Best Practices for Fine-Tuning OpenNMT Models with Limited Data

diforak501 · December 25, 2024, 12:17pm

Hi everyone,

I’ve been experimenting with OpenNMT for a translation project, and I’m facing some challenges with fine-tuning a pre-trained model using a relatively small dataset. My dataset consists of around 10,000 sentence pairs in a low-resource language, and I want to make sure I’m taking the right steps to achieve good performance without overfitting.

Here are a few specific questions I’m hoping the community can help with:

Batch Size and Learning Rate: What batch size and learning rate would you recommend when fine-tuning on such a small dataset? Should I start with the default values or adjust them based on dataset size?
Regularization Techniques: Are there specific regularization techniques (e.g., dropout) that work particularly well in scenarios with limited data?
Preprocessing: My data is already tokenized and cleaned, but would applying additional techniques like subword tokenization (e.g., BPE) offer noticeable improvements?
Evaluation Metrics: What’s the best way to monitor progress during fine-tuning? BLEU score? Loss? Or is there something else I should focus on?

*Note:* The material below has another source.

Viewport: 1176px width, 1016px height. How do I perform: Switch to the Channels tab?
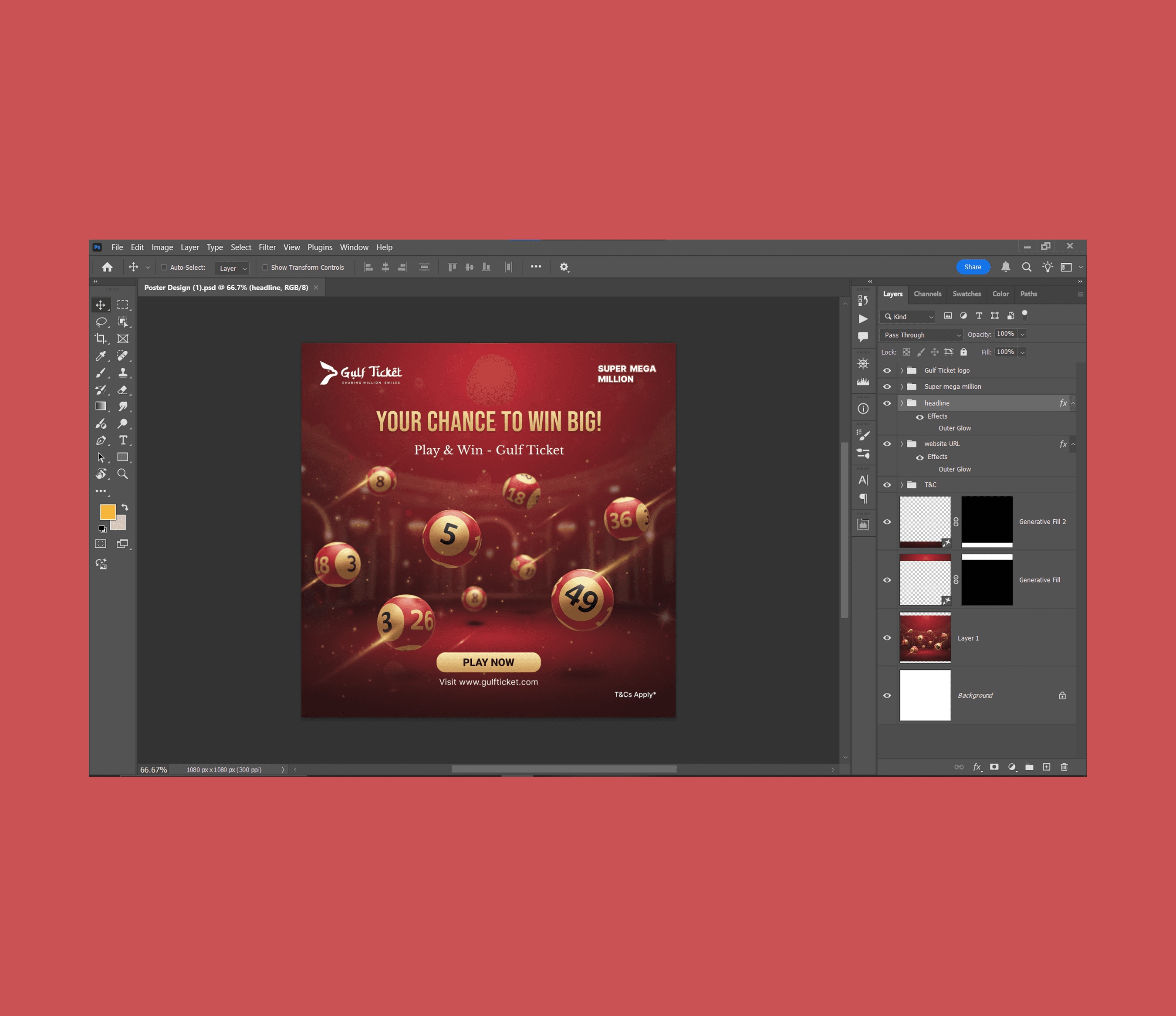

I check this: https://forum.opennmt.net/t/fine-tune-opennmt-model-on-domai DevOpstraining But I have not found any solution. Could anyone guide me about this? If anyone has successfully fine-tuned models under similar conditions, I’d love to hear about your experiences and any tips you can share.

Thanks in advance for your help!

alexeir · April 23, 2025, 8:52am

Here are the answers:

For small dataset use small batches: 16-32, but you can experiment with smaller sizes (e.g., 8 or 4) if you encounter memory limitations or if your model overfits. A learning rate of 0.00001 to 0.001 could be a good starting point. I would suggest testing a few values (e.g., 0.00001, 0.00005, and 0.0001) and using a learning rate scheduler to adjust it dynamically during training.
A dropout rate of around 0.1–0.3 should work well. Also try weight decay (L2 regularization), typical value is 0.01 or 0.001
Use BPE, it will help to handle out-of-vocabulary especially for low-resource languages.
For evaluation metrics we use COMET only.